Pelo menos dois casos desse tipo chegam toda semana na Delegacia da Polícia Civil de Sorriso. A demanda é tanta que foi criado um departamento dentro da instituição só para apurar inquéritos de crimes sexuais contra crianças e adolescentes.
Caso macabro
No ano passado, Sorriso ficou marcada por um crime bárbaro que envolvia justamente o estupro. O pedreiro Gilberto Rodrigues dos Anjos, 32 anos, invadiu a casa de uma família e matou todas as quatro mulheres e meninas que estavam ali.
Além dos assassinatos, três das vítimas foram achadas com sinais de abuso sexual. Morreram Cleci Calvi Cardoso, de 46 anos, Miliane Calvi Cardoso, de 19 anos, Manuela Calvi Cardoso, de 13 anos, e Melissa Calvi Cardoso, de 10 anos. Elas eram mãe e três filhas.
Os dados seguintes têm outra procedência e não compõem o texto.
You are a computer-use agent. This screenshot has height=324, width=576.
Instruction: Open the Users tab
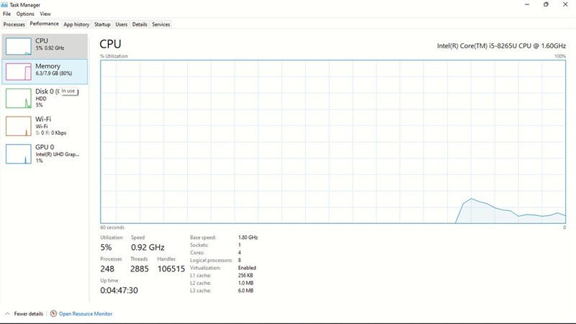[x=122, y=24]
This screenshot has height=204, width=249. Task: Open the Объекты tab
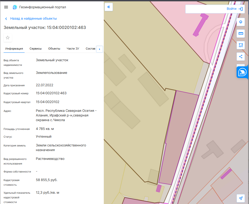(x=54, y=49)
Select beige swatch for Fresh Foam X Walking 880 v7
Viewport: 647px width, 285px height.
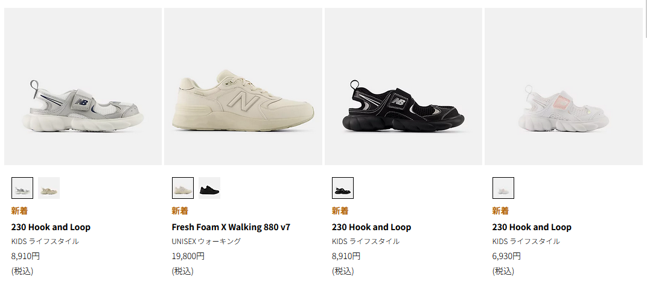coord(183,188)
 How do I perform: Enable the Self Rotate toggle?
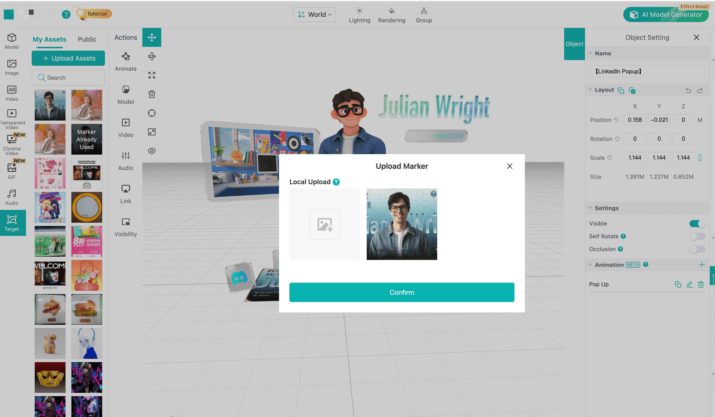[x=697, y=236]
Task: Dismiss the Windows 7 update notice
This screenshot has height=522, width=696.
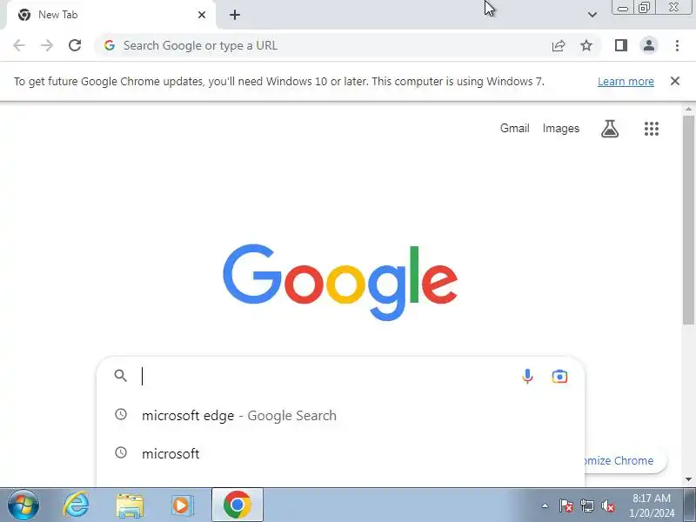Action: point(675,81)
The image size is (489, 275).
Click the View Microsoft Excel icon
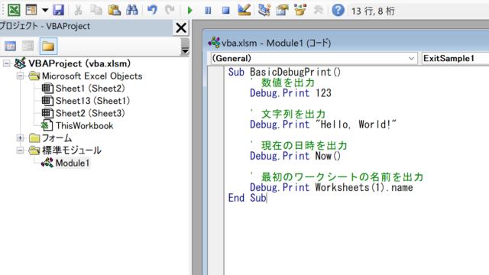click(14, 10)
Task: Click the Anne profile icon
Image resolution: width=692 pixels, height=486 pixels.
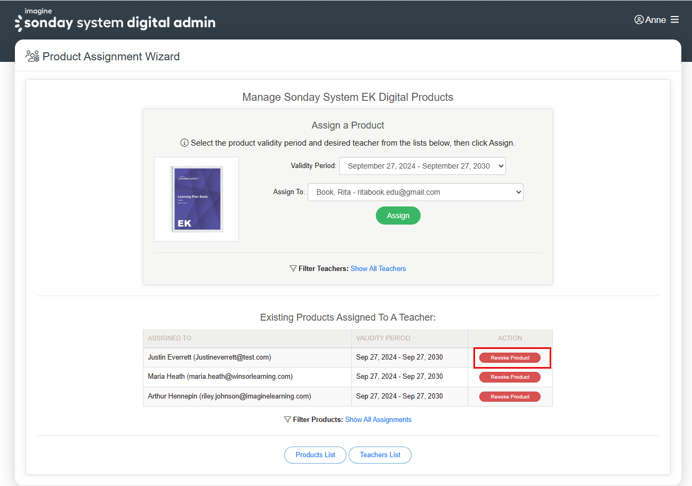Action: click(x=639, y=19)
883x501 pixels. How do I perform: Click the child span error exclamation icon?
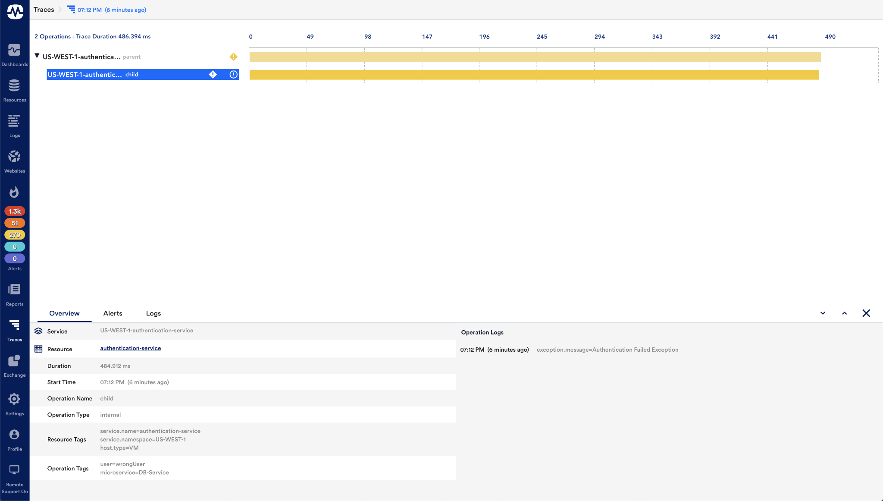(x=233, y=75)
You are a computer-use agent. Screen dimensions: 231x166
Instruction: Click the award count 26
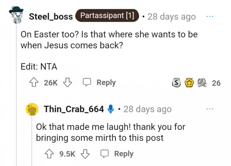click(216, 83)
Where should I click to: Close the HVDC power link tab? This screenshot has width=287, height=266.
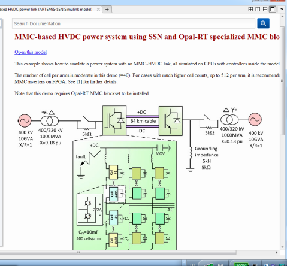[98, 10]

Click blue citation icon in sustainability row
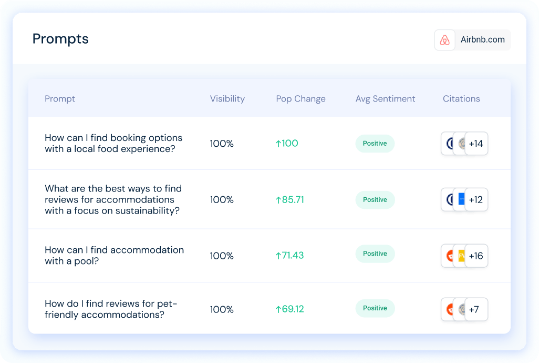(x=461, y=199)
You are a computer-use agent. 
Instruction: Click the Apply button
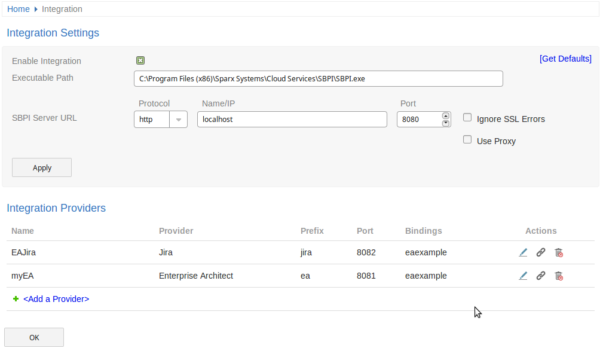(x=42, y=167)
O crime chocou o país e gerou muita revolta, ainda mais pelo motivo de Gilberto ser um foragido com dois mandados de prisão em aberto: um por estupro no Mato Grosso e outro por latrocínio em Goiás.
Fora do padrão
No entanto, apesar de horrenda, a chacina da família Calvi Cardoso é uma exceção dentro do universo do estupro e do estupro de vulnerável em Sorriso e no resto do país.
“O perfil identificado em Sorriso é o que acontece em todo o Brasil, do abusador sempre como uma ‘pessoa de bem’, estruturada dentro da unidade familiar, que exerce uma hierarquia e age no silêncio, fazendo com que sua vítima tenha medo. O abusador está dentro de casa, na convivência da família”, explica a delegada Jannira Laranjeira, que viajou de Cuiabá até Sorriso para acompanhar de perto a situação.
A maioria das vítimas de estupro no Brasil são do sexo feminino (88,2%) e tem menos de 14 anos de idade (61,6%). Entre essas vítimas de até 13 anos, em 64% dos casos os agressores são familiares e em 22,4% são conhecidos da criança.
Jannira ainda aponta que existe uma questão estrutural da Polícia Civil, que muitas vezes direciona os esforços de investigação apenas para casos de crime patrimonial e contra organizações criminosas, negligenciando os crimes que acontecem no ambiente doméstico.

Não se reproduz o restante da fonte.